The name ‘Bloodworm’ is an umbrella term for several different types of worms, but it most commonly refers to a species belonging to the genus Glycera (Glyceridae family), or to the Midge Fly (Chironomidae) and its red larvae. Bloodworms are used across the globe as fish food in tanks and larger aquariums, and it is something worth considering for any fish owner, especially if you have fish that tend to be a little picky with what they eat. 

Bloodworm Information

Knowing how to provide your fish with proper nutrition is important if you want your tank inhabitants to thrive, and one thing to try is to feed your little swimmers with bloodworms! The Blood Worm is usually found in still waters like ponds and small pools, they are creamy pink or red in color, depending on the type of bloodworm, which is what inspired their somewhat gruesome name.

The color of the Midge Fly bloodworm comes from a protein (red iron-porphyrin) found in their blood, and they are known for being able to survive in waters with low oxygen levels and also in water with high levels of pollution.

The pink-colored worms belong to the Glycera genus, and these can grow to become as large as approximately 14 inches.
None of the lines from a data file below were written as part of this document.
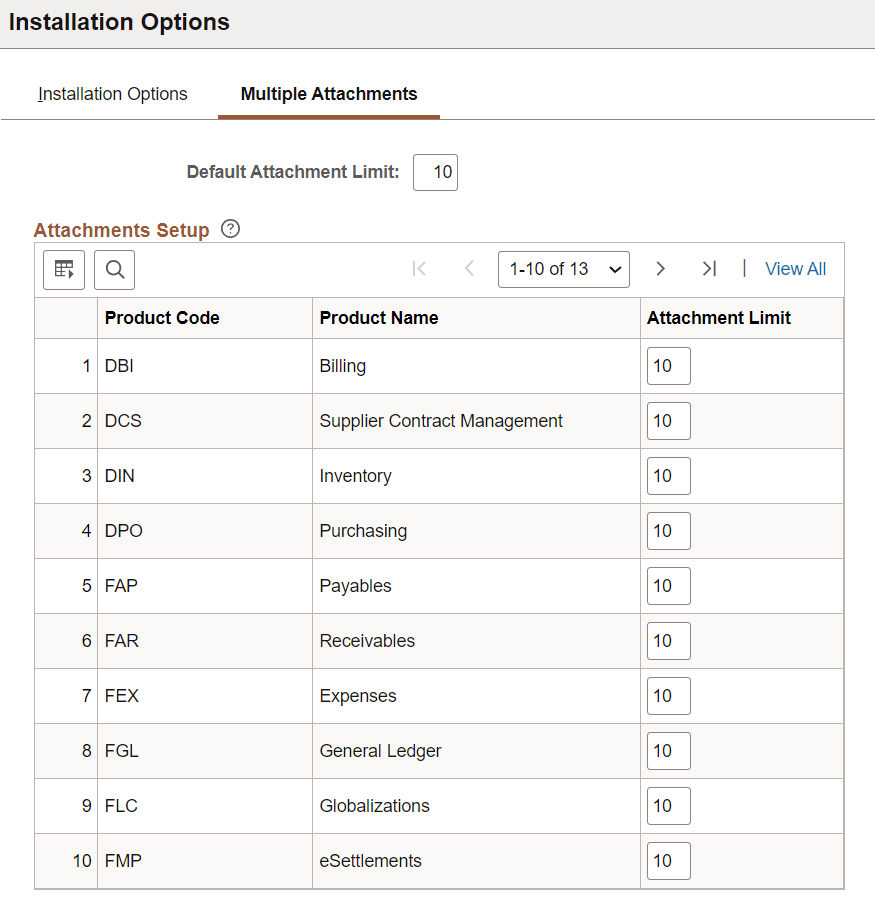Edit the eSettlements attachment limit value

pos(668,860)
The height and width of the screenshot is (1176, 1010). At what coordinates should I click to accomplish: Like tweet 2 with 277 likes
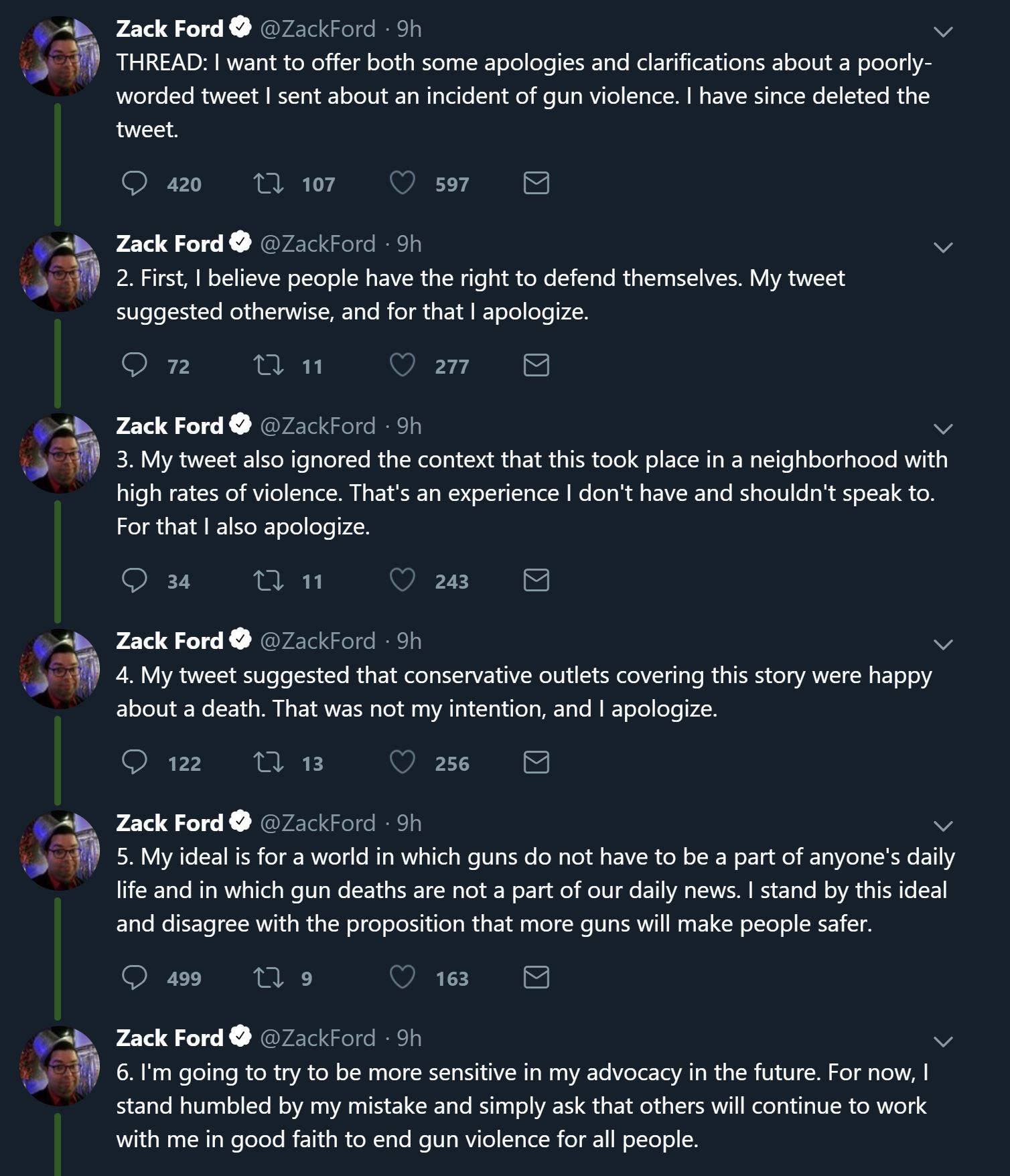403,365
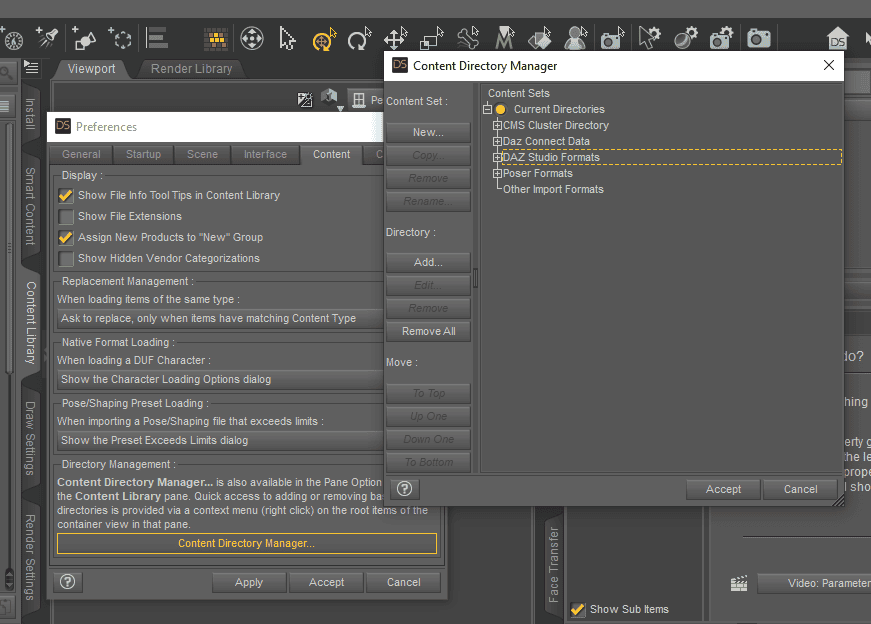The image size is (871, 624).
Task: Open the Spot Render camera tool
Action: point(612,38)
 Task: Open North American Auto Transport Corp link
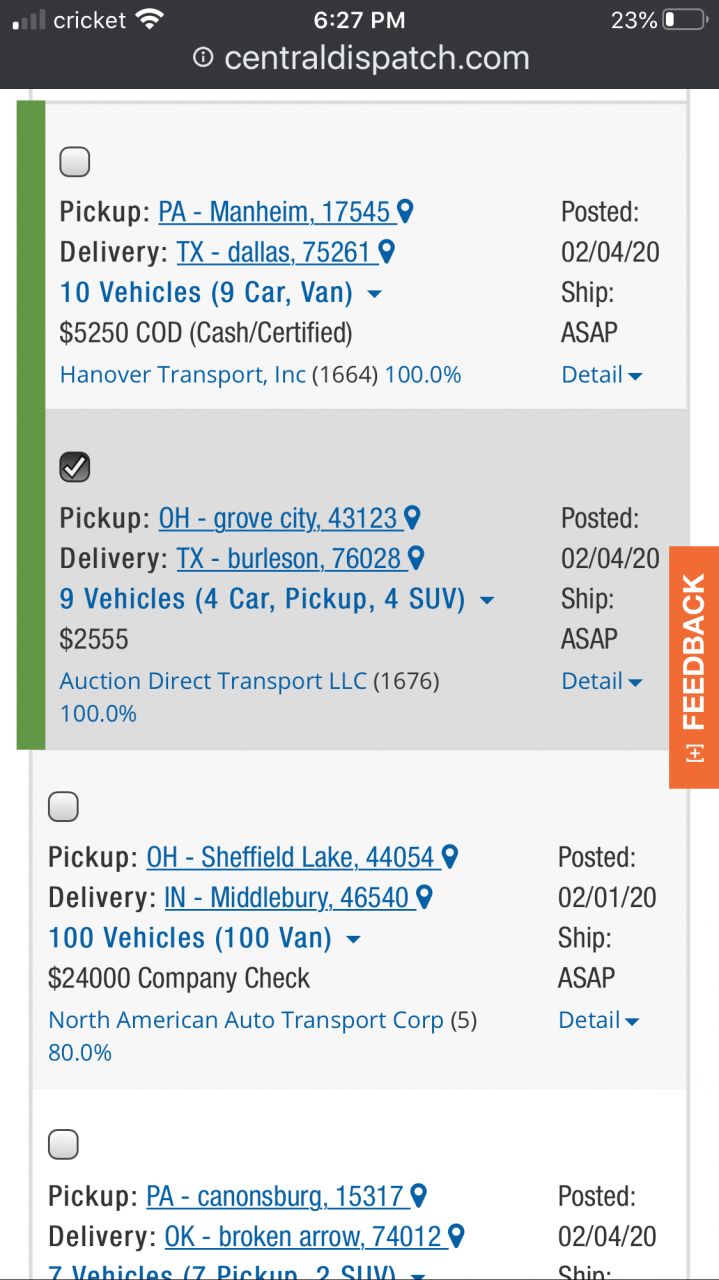pos(246,1020)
Hemoglobin gives them a transparent appearance, and they have four small antennae on their heads. There are some biological differences between the two worm types, but both seem to work equally well as fish food. Using Bloodworm for fish is a great way to make sure your fish are properly fed.

An interesting fact about these small worms is that they are a carnivore, and will bite its prey and kill it with its venom, which – while not generally harmful to humans – can be quite painful. This does not present a danger to your fish when feeding them their worms, but you might want to keep your fingers to yourself.

Ideal for Picky Eaters

bloodworms in white background

Did you know that fish can also be picky eaters? Perhaps you are struggling to find a pellets or other fish food that your fish will actually eat, and then it can be a great solution to add marine Bloodworm to their diet. It is fairly inexpensive, and it has plenty of protein and other nutrients to make sure even those fussy fish get the nutrition they need.

It is believed that approximately 99% of all fish will eat Bloodworm when offered it, so it is worth a try if you have found yourself struggling. If you have already tried freeze-dried and frozen products, you might want to step it up a notch and offer life bloodworms. Bloodworm food might be the solution you have been waiting for.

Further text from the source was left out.